• Activity:
Write out the records once more, exactly as given.

• Data items:
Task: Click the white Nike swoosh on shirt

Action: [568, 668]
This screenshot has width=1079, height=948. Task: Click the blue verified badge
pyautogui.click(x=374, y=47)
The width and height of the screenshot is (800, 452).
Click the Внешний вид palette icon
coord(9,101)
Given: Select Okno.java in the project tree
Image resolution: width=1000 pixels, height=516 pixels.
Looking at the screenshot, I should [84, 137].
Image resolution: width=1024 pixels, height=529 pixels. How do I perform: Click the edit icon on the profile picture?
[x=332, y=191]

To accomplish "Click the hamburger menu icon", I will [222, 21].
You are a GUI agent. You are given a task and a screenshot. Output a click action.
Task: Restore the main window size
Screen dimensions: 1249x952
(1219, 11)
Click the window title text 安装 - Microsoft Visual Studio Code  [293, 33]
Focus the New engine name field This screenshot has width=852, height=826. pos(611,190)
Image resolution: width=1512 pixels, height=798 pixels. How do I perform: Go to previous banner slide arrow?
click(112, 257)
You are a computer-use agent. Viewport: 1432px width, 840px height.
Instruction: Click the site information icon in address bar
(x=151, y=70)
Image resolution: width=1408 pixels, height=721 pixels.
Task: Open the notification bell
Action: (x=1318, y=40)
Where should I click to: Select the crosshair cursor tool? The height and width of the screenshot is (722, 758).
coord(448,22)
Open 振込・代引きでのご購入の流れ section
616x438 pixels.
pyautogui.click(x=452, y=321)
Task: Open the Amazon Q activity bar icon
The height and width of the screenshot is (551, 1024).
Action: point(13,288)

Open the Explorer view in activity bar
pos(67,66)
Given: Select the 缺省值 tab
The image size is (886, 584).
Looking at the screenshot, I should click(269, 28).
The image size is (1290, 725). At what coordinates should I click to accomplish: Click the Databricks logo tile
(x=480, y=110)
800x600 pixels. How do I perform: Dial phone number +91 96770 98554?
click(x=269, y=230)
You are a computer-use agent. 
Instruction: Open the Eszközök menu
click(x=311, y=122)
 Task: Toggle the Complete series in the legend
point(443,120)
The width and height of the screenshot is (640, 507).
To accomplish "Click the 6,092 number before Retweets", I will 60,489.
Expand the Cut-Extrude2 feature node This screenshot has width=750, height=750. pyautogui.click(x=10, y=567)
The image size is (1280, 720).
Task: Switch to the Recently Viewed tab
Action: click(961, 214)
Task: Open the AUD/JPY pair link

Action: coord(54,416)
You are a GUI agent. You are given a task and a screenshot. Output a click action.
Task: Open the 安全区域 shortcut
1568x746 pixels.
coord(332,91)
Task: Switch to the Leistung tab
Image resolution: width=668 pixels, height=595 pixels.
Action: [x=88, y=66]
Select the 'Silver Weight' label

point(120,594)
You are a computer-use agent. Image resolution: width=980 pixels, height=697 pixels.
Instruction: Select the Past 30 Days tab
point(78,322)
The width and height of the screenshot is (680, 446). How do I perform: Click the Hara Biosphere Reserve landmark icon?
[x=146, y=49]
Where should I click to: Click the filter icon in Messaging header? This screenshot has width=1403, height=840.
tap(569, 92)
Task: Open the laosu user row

• Answer section:
Task: Click the white Nike swoosh on shirt

Action: [568, 668]
This screenshot has width=1079, height=948. Task: Click the blue verified badge
pyautogui.click(x=374, y=47)
The width and height of the screenshot is (800, 452).
Click the Внешний вид palette icon
coord(9,101)
Given: Select Okno.java in the project tree
Image resolution: width=1000 pixels, height=516 pixels.
Looking at the screenshot, I should [84, 137].
Image resolution: width=1024 pixels, height=529 pixels. How do I perform: Click the edit icon on the profile picture?
[x=332, y=191]

To accomplish "Click the hamburger menu icon", I will [222, 21].
You are a GUI agent. You are given a task and a screenshot. Output a click action.
Task: Restore the main window size
Screen dimensions: 1249x952
(1219, 11)
Click the window title text 安装 - Microsoft Visual Studio Code  [293, 33]
Focus the New engine name field This screenshot has width=852, height=826. pos(611,190)
Image resolution: width=1512 pixels, height=798 pixels. How do I perform: Go to previous banner slide arrow?
click(112, 257)
You are a computer-use agent. Viewport: 1432px width, 840px height.
Instruction: Click the site information icon in address bar
(x=151, y=70)
Image resolution: width=1408 pixels, height=721 pixels.
Task: Open the notification bell
Action: (x=1318, y=40)
Where should I click to: Select the crosshair cursor tool? The height and width of the screenshot is (722, 758).
coord(448,22)
Open 振込・代引きでのご購入の流れ section
616x438 pixels.
pyautogui.click(x=452, y=321)
Task: Open the Amazon Q activity bar icon
The height and width of the screenshot is (551, 1024).
Action: point(13,288)

Open the Explorer view in activity bar
pos(67,66)
Given: Select the 缺省值 tab
The image size is (886, 584).
Looking at the screenshot, I should click(269, 28).
The image size is (1290, 725). At what coordinates should I click to accomplish: Click the Databricks logo tile
(x=480, y=110)
800x600 pixels. How do I perform: Dial phone number +91 96770 98554?
click(x=269, y=230)
You are a computer-use agent. 
Instruction: Open the Eszközök menu
click(x=311, y=122)
 Task: Toggle the Complete series in the legend
point(443,120)
The width and height of the screenshot is (640, 507).
To accomplish "Click the 6,092 number before Retweets", I will 60,489.
Expand the Cut-Extrude2 feature node This screenshot has width=750, height=750. pyautogui.click(x=10, y=567)
The image size is (1280, 720).
Task: Switch to the Recently Viewed tab
Action: click(961, 214)
Task: Open the AUD/JPY pair link

Action: coord(54,416)
You are a GUI agent. You are given a task and a screenshot. Output a click action.
Task: Open the 安全区域 shortcut
1568x746 pixels.
coord(332,91)
Task: Switch to the Leistung tab
Image resolution: width=668 pixels, height=595 pixels.
Action: [x=88, y=66]
Select the 'Silver Weight' label

point(120,594)
You are a computer-use agent. Image resolution: width=980 pixels, height=697 pixels.
Instruction: Select the Past 30 Days tab
point(78,322)
The width and height of the screenshot is (680, 446). How do I perform: Click the Hara Biosphere Reserve landmark icon?
[x=146, y=49]
Where should I click to: Click the filter icon in Messaging header? This screenshot has width=1403, height=840.
tap(569, 92)
Task: Open the laosu user row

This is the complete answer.